Lo spiega bene un articolo, anche questo uscito in questi giorni, dell’inserto sull’innovazione dell’Eco di Bergamo, Skille, a firma di Stefano Casiraghi: “La pandemia ha cambiato tutto e stravolto le priorità. Lavoratori sempre meno coinvolti e ingaggiati. Non è più così importante una politica retributiva. Le giovani generazioni puntano su aziende che conciliano vita privata e impegni professionali. E il digitale si trasforma in leva di attrattività”.
 
Sorprendente? Eppure sembrerebbe così logico. E la pandemia ha accelerato un processo di lungo periodo. Se un imprenditore non trova lavoratori, o non trova lavoratori qualificati, deve cominciare a pagarli di più e, allo stesso tempo, preoccuparsi della loro formazione professionale.  La qualificazione professionale non è più un optional. Tutti gli studi ci ripetono che si dovrà studiare e ci si dovrà riqualificare per tutta la vita. Quindi lo dovrebbero sapere anche i datori di lavoro, no?
 
Credo che questo ragionamento potrebbe essere accettato anche da chi, come Cazzola, ha fatto del pessimismo della ragione (anche se un tempo conosceva l’ottimismo della volontà) la propria bussola.
 
C’è una sola obiezione che può valere a fronte di questo ragionamento, soprattutto in Italia. La dimensione microscopica delle imprese italiane.  Il piccolo ristoratore, l’impresa edile di tre persone, la start-up femminile, raramente hanno la forza di fare fronte economicamente alle aumentate esigenze della forza lavoro. Il piccolo imprenditore ancora cerca il lavoratore disposto a un lavoretto per due soldi, anche se poi gli orari si dilateranno al di là dello spazio-tempo tradizionale.

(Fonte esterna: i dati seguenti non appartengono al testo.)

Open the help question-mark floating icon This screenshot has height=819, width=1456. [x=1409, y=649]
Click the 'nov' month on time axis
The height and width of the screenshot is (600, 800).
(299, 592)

E qui le forti organizzazioni datoriali dovrebbero entrare in campo, insieme allo stato e, perché no, ai sindacati. Formazione professionale, riduzione del costo del lavoro per il datore di lavoro, contributi alla piccola impresa, semplificazioni burocratiche sono solo le prime cose che vengono in mente.  Se poi questi sono ragionamenti da figli dei fiori, benissimo. Vuol dire che finalmente anche i figli dei fiori sono cresciuti e nell’anno 2022 sono finalmente diventati concreti e sono passati all’azione. Magari adesso qualcuno potrebbe provare ad ascoltarli.